▶ [THE INPUT]:
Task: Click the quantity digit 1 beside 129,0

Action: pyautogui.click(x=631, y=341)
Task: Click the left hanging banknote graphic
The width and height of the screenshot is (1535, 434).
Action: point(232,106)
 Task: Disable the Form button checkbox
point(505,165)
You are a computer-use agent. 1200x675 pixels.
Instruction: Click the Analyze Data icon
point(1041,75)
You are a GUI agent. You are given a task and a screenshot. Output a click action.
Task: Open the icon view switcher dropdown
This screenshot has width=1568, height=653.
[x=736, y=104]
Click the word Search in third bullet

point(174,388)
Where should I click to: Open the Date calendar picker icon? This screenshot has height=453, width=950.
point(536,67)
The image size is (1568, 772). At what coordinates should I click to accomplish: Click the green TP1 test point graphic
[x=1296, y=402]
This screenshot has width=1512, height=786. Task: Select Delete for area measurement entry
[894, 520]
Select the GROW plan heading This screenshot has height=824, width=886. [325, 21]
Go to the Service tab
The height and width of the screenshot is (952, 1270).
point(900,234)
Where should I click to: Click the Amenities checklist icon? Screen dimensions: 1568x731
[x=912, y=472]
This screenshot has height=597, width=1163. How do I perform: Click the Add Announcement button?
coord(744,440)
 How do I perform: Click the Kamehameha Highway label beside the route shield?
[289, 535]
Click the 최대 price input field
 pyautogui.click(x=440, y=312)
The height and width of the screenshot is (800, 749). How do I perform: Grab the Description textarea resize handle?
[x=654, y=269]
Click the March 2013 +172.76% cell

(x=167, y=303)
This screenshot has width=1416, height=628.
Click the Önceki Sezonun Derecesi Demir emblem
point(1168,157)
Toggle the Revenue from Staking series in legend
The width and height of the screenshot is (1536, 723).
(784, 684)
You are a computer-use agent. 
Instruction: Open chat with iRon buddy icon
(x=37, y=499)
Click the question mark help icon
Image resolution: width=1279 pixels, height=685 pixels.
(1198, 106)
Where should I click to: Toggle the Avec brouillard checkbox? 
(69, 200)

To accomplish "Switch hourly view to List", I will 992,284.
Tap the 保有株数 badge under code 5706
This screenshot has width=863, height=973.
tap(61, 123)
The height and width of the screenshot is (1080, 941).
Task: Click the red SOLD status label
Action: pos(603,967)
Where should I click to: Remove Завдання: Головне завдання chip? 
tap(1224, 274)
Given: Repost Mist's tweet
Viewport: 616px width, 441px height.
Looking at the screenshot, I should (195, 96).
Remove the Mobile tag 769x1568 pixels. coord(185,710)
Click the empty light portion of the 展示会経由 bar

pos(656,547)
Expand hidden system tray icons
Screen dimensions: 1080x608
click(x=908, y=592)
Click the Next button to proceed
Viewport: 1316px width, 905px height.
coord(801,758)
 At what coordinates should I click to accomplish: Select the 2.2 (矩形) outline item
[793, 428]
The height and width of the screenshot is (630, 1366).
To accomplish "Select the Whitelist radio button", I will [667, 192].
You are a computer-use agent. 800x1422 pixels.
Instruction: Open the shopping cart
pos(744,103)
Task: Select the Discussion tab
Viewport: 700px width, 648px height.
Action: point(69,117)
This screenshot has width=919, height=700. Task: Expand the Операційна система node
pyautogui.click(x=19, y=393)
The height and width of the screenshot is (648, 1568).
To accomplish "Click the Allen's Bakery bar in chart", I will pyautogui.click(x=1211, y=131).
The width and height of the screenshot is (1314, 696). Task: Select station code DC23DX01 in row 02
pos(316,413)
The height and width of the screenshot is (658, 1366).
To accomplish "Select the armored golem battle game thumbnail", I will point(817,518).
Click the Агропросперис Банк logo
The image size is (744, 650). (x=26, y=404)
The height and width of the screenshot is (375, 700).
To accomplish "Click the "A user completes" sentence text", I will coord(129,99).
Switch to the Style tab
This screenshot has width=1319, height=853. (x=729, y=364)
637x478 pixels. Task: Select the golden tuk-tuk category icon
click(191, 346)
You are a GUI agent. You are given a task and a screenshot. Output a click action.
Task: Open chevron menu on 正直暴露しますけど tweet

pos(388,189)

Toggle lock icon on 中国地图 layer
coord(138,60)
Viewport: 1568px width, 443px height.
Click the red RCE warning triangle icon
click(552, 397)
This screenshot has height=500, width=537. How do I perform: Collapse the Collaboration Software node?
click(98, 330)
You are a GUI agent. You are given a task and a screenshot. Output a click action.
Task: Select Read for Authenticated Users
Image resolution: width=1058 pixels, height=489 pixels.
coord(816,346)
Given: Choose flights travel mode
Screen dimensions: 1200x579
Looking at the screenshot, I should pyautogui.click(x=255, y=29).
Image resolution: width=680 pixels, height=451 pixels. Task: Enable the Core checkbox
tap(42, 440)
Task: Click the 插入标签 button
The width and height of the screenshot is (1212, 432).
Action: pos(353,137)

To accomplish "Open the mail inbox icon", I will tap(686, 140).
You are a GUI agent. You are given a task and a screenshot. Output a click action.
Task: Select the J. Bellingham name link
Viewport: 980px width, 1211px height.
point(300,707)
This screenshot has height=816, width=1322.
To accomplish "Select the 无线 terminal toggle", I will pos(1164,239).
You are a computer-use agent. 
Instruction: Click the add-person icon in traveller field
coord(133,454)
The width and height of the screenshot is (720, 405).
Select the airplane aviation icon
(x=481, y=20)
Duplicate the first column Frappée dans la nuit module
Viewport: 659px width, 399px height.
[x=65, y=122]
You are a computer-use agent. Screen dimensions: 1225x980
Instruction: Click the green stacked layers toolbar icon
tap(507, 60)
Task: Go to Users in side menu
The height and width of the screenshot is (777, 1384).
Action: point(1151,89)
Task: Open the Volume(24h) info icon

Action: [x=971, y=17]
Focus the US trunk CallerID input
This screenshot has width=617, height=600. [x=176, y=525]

▶ [EXERCISE DIRECTIONS]: Using the records above, give the count of lines with the word "computer", and write nothing more.

▶ [SOLUTION TO THIS PROBLEM]: 5